Я слышу какой-то металлический лязг, за которым следует скрип, и подскакиваю на ноги. Хотелось бы, чтобы у меня было оружие, но в моей руке зажат только серебряный браслет.
Пожилая женщина выталкивает из-за угла некое подобие тележки. Ее длинные седые волосы собраны в косу, свисающую через плечо. Она удивленно вздрагивает при виде меня, но выражение ее лица быстро разглаживается, сменяясь мягкой улыбкой.
– Я знаю, что библиотека работает круглосуточно, но студентам здесь спать нельзя.
Я набираю в грудь воздуха.
– Прошу прощения.
Женщина окидывает меня взглядом, замечая одежду из Риллиска, которая совсем не похожа на ту, что носят на этой стороне. Когда она замечает мои босые ноги, улыбка исчезает с ее лица.
– У тебя вообще есть место, где ты можешь переночевать?
Я гадаю, что она сделает, если я отвечу «нет». Куда мне идти? Куда она меня направит? Она кажется доброй.
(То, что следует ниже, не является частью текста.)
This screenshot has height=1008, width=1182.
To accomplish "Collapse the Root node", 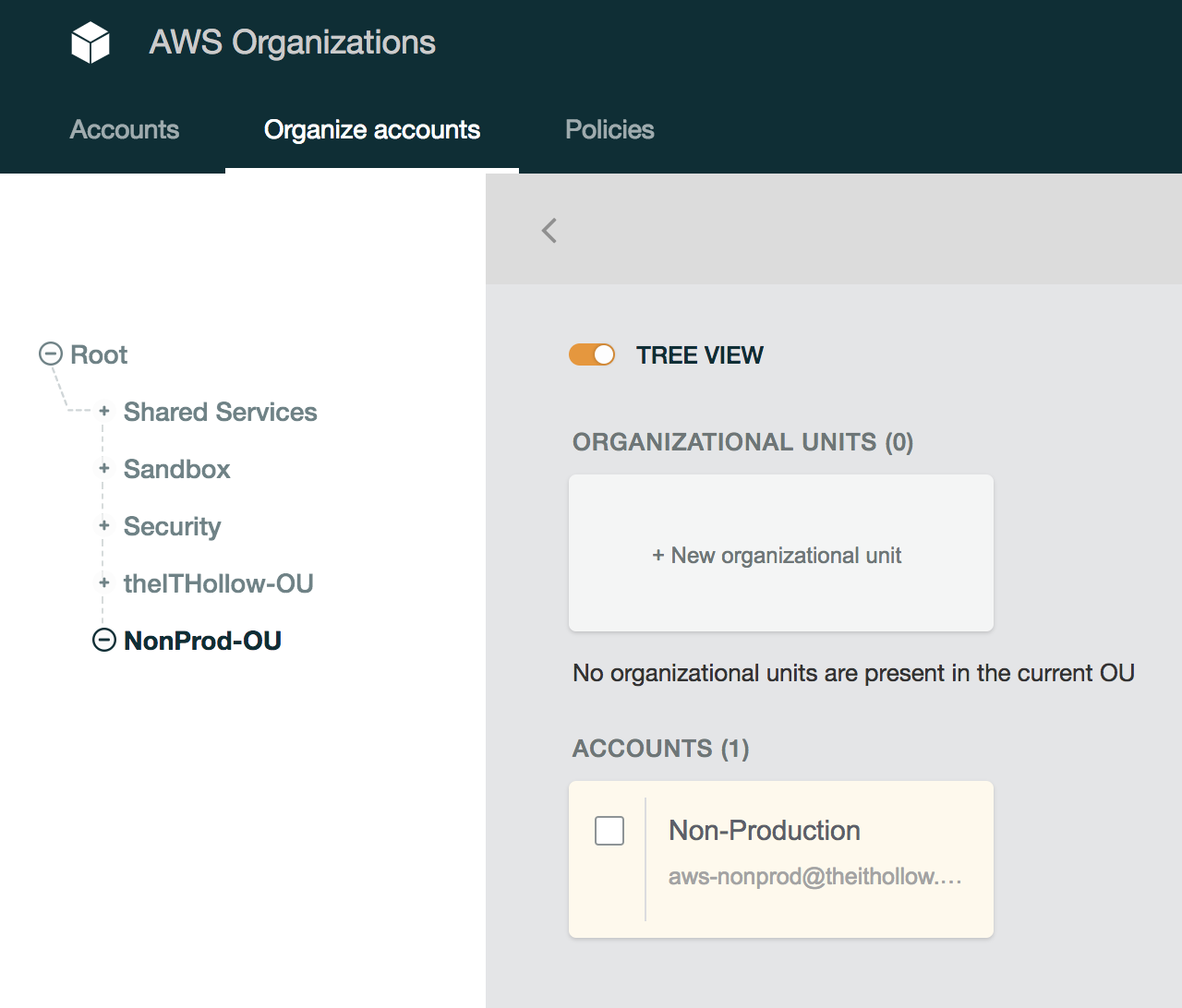I will pyautogui.click(x=51, y=354).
Я размышляю о том, получится ли у меня найти пристанище в этом мире.
Из-за угла появляется мужчина, который выглядит намного моложе и сильнее женщины с тележкой. Он хмурится, когда замечает меня. Выражение его лица такое же удивленное, как и у женщины, но его взгляд при этом остается холодным и оценивающим. Голос мужчины звучит тихо, едва слышно, но я все равно разбираю его слова.
– Бездомный? – шепчет он. – Звонить копам?
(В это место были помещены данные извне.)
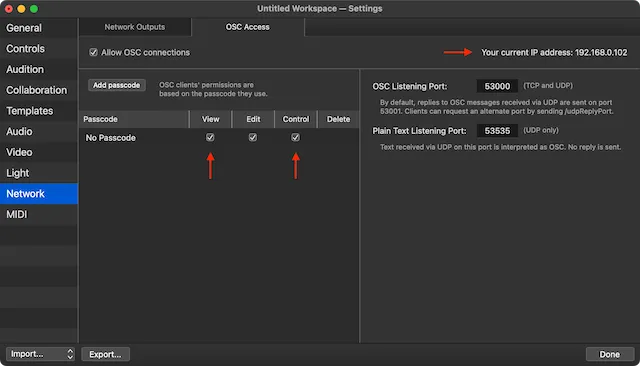Uncheck View permission for No Passcode
This screenshot has width=640, height=366.
pos(210,138)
Женщина едва заметно кивает, после чего делает шаг в моем направлении.
– Ты голодный? Мы можем тебя покормить.
В моих ушах все еще звучит вопрос мужчины. Копы – это стражи порядка на этой стороне. Мне как- то доводилось с ними сталкиваться. От них кому-то вроде меня не стоит ждать ничего хорошего.
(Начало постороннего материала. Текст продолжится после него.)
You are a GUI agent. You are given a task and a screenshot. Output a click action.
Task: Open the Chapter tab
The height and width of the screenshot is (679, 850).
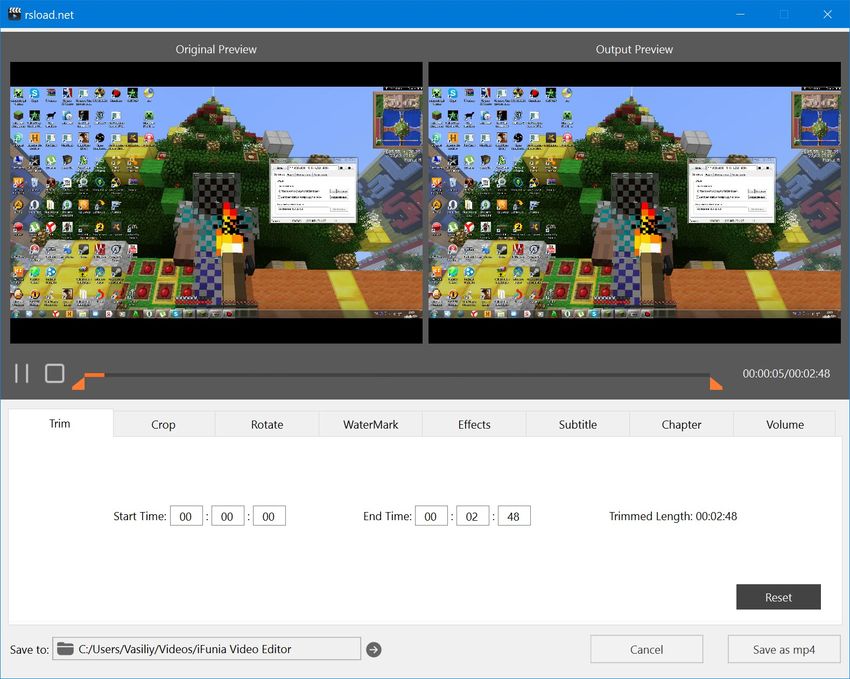pyautogui.click(x=681, y=424)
В этом мире мне не найти пристанища. Не сейчас. Не при таких обстоятельствах.
Я закрываю глаза, представляю стену и прохожу через нее.
На мои веки тут же начинает давить безмолвная темнота. Я в безопасности. Я вернулся обратно. Сделав вдох, я открываю глаза.
Тайко стоит прямо передо мной.
«Черт побери». Браслет выскальзывает у меня из пальцев и со стуком оказывается на полу.
Мальчишка стоит с широко распахнутыми глазами и дышит так, словно за ним по пятам бежит бешеная собака.
– Ты исчез, – Тайко бросает быстрый взгляд на мою кровать, которая теперь находится от меня в паре метров, и затем снова смотрит на меня. – А потом появился прямо тут.
Я ничего не говорю. Отрицать очевидное бессмысленно.
Тайко пытается встретиться со мной взглядом в темноте.
– Так это тебя ищут?
– Этим вопросом ты решишь свою судьбу.
Тайко нервно сглатывает.
– Хок, это ты?
На чердаке повисло напряжение, которое, подобно безмолвному судье, приковало меня к месту.
– Да.
– Что с тобой сделают, если тебя найдут?
– Меня не найдут.
Мои слова звучат как угроза, и Тайко вздрагивает. Я должен чувствовать себя виноватым за это, но не чувствую. Я слишком хорошо научился блокировать эмоции, чтобы они не мешали мне делать то, что нужно было сделать.
Тайко делает вдох и, судя по всему, берет себя в руки, потому что его спина выпрямляется, когда он снова смотрит на меня. В нем больше храбрости, чем он думает.
– Скажи мне, что с тобой сделают.
– Трудно сказать наверняка, но вряд ли это обернется для меня чем-то хорошим.
– Тебя убьют?
– Да.
Голос Тайко становится очень тихим.
– Ты сделал что-то плохое?
– Ответ на этот вопрос очень длинный и сложный, – говорю я, наблюдая за выражением лица Тайко. – Но если коротко, то нет. Ничего плохого из того, о чем ты думаешь. За мной охотятся не из-за того, что я сделал, а из-за того, кто я такой.
Тайко внимательно смотрит на меня, а я – на него. Я могу свернуть ему шею в перерыве между вдохами. Можно будет сбросить его тело с чердака и представить все таким образом, будто мальчишка ночью свалился с лестницы. Никто даже ни о чем спрашивать не будет. И, скорее всего, никто даже не будет горевать по нему.
«Не считая меня».
Мысль пронзает меня, словно стрела, и я тру лицо ладонями. Я буду скорбеть по Тайко. Мне не хочется его убивать. Он доверяет мне. Вероятно, только мне.
Парень дотрагивается до моего локтя, и я резко опускаю руки вниз.
– Я никому ничего не скажу, – говорит Тайко, и его голос звучит тихо и серьезно, как будто мы продолжаем наш прошлый разговор перед сном, после которого ничего не случилось.